João
Morais, meu Avô
Wanderlino
Arruda
De
todas as pessoas que tenho conhecido mais de perto, o velho
João Morais, meu avô, parece ter sido o único
homem a viver oitenta e muitos anos de alegria em tempo integral.
Era assim como se tivesse carteira assinada numa firma de
felicidade, com todos os direitos, menos o de ficar triste
e de deixar de ser alegre. Era, não tenho dúvida,
como um papai noel de ano inteiro, a distribuir presentes
de fraternidade a todas as criaturas. Fazia ele da convivência
de todos os dias um painel harmonioso e de rica sabedoria.
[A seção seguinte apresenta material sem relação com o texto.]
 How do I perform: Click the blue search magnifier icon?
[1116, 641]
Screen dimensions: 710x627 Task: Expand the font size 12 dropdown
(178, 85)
Conheci-o desde os meus primeiros anos, em sua fazenda perto
de Salinas, numa casa-sede que ficava rodeada de pomar e jardim,
entre o "Ribeirão", de águas cristalinas,
e a estrada principal, onde ninguém tinha direito de
passar sem uma visita ainda que ligeira. Ali, cada visitante
era recebido prazerosamente e, depois dos cumprimentos de
praxe, levado para lavar a poeira dos rosto, tomar café-com-leite
e biscoitos de tapioca e participar de uma gostosa conversa.
Sabendo dividir bem as horas de trabalho nas pastagens e na
lavoura, vivia animadamente para o trato com as pessoas, contando
estórias, relatando casos, recriando-os com enternecedora
vontade transmitir felicidade.
Vovô
foi, acima de tudo, um homem bom, o leme para muita gente
neste mundo, que aprendeu com ele a andar no caminho certo,
pois conselheiro melhor não havia naquele pequeno grande
sertão entre Rio Pardo e Salinas. Era um velho forte
e musculoso, vermelho como um europeu, e tinha os cabelos
brancos e fartos, que lhe davam um ar de juventude bem conservada
e um enorme halo de simpatia. Quando eu era pequeno, pensava
que sua
cabeça havia embranquecido pelo rigor do sol dos canaviais,
onde trabalhou até poucos dias antes de morrer. Eu
achava que ele tinha vindo aprimorar o
mundo e as criaturas, num esforço de nunca parar, pois
nem a doença que o acompanhou anos a fio o modificou
em seus hábitos de homem feliz. Vi-o, muitas vezes,
voltando à tardinha, enxada ao ombro, embornal pendurado
no pescoço, sorriso de ponta a ponta, a cantarolar
algumas de nossas modinhas prediletas.
Todas
as noites, após o jantar com toda a família
- ninguém podia faltar - deitava-se numa rede amarelecida
de tanto uso, e o antigo violão passava a centralizar
as atenções, numa suave evocação
de lembranças e saudades, que só terminava bem
tarde, quando o cansaço vencia e todos iam dormir.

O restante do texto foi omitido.